──────── Dataset extract

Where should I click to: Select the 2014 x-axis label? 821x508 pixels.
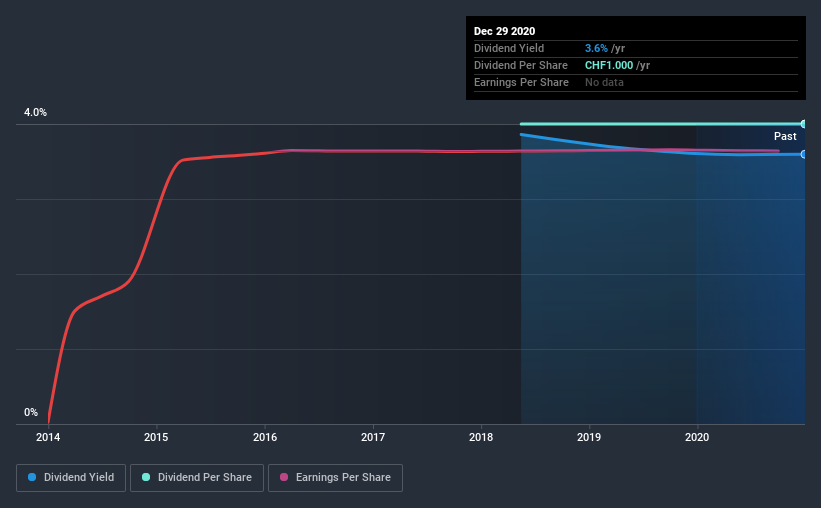click(48, 437)
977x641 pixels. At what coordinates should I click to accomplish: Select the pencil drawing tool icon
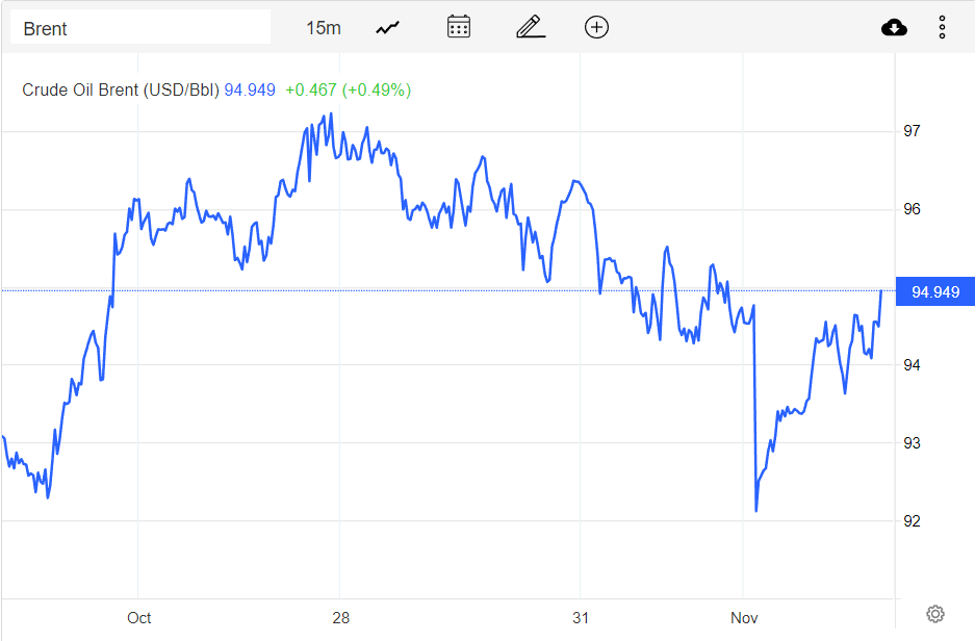530,27
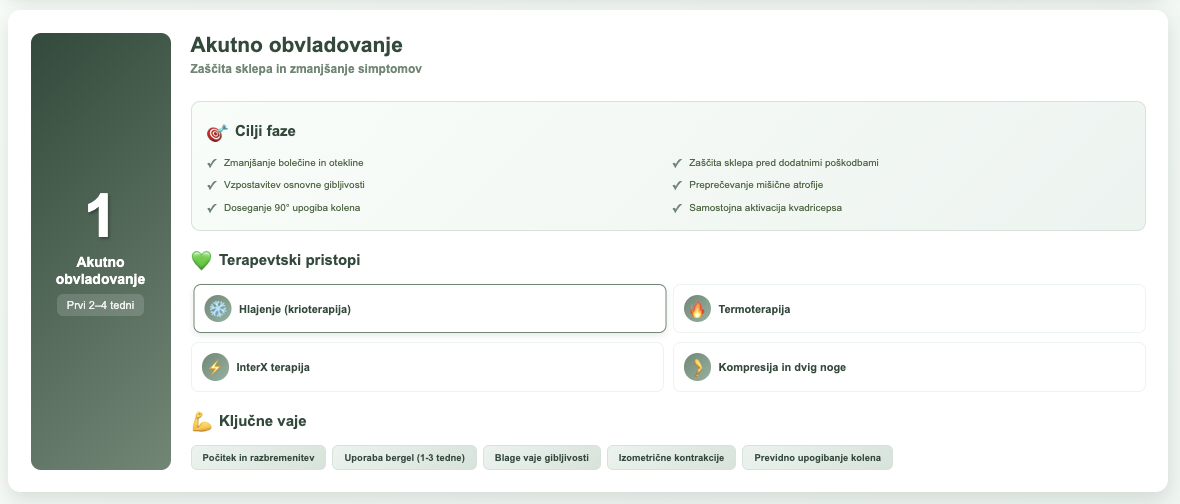
Task: Click the Uporaba bergel (1-3 tedne) chip
Action: tap(404, 457)
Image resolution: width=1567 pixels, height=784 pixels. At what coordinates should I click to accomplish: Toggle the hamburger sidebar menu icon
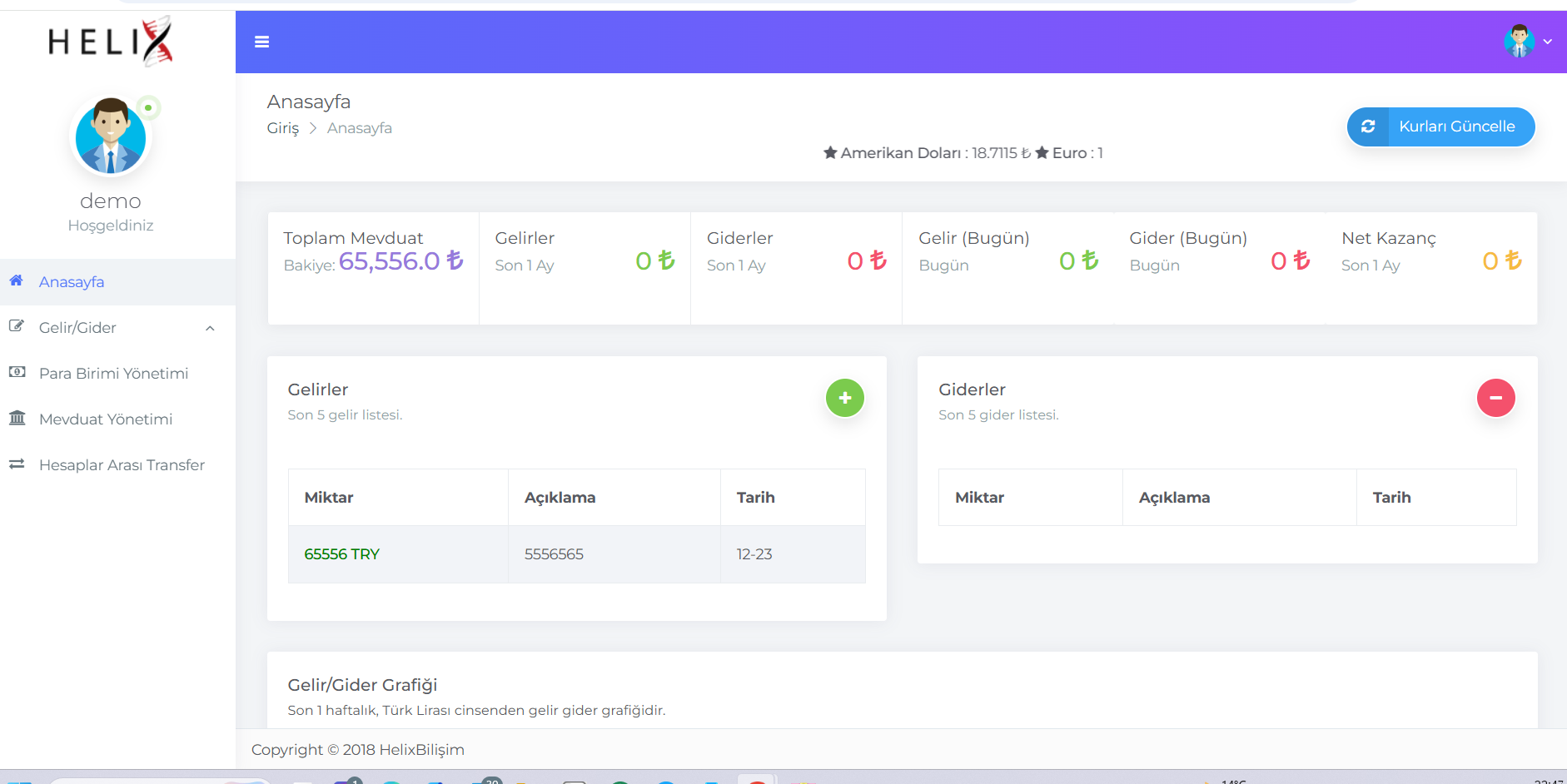[261, 42]
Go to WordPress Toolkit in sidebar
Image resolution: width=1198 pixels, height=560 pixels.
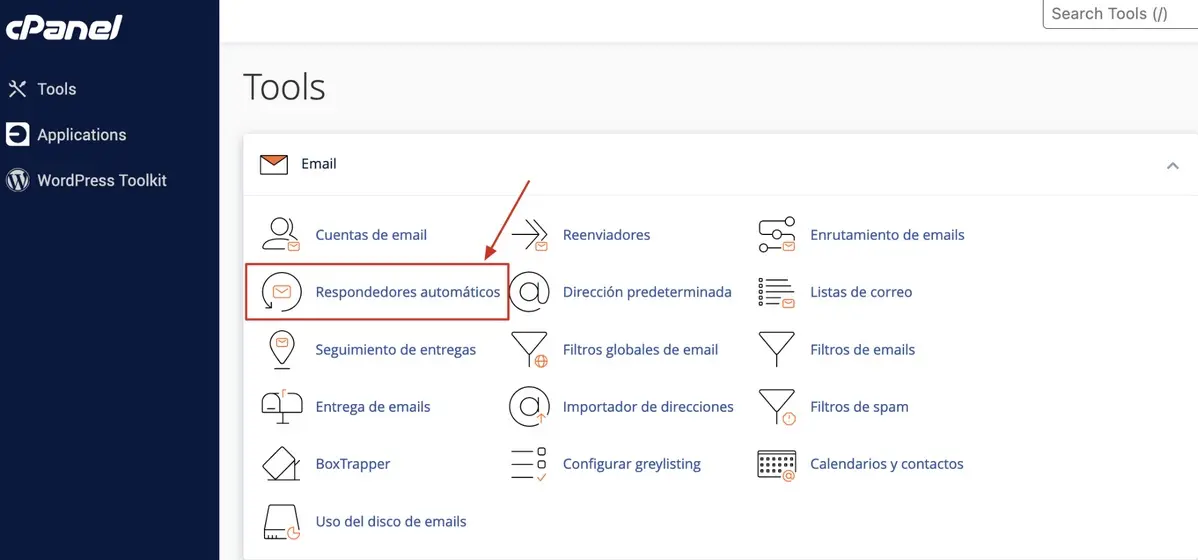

────────────────

▶ **Task instructions**
Omit the pictures and write out exactly the lines from the one containing "977x641 pixels. At" through the last line of the material.

▶ **Response**
977x641 pixels. At what coordinates should I click to accomplish: Select the pencil drawing tool icon
530,27
Task: Click the Uporaba bergel (1-3 tedne) chip
Action: tap(404, 457)
Image resolution: width=1567 pixels, height=784 pixels. At what coordinates should I click to accomplish: Toggle the hamburger sidebar menu icon
[261, 42]
Go to WordPress Toolkit in sidebar
Image resolution: width=1198 pixels, height=560 pixels.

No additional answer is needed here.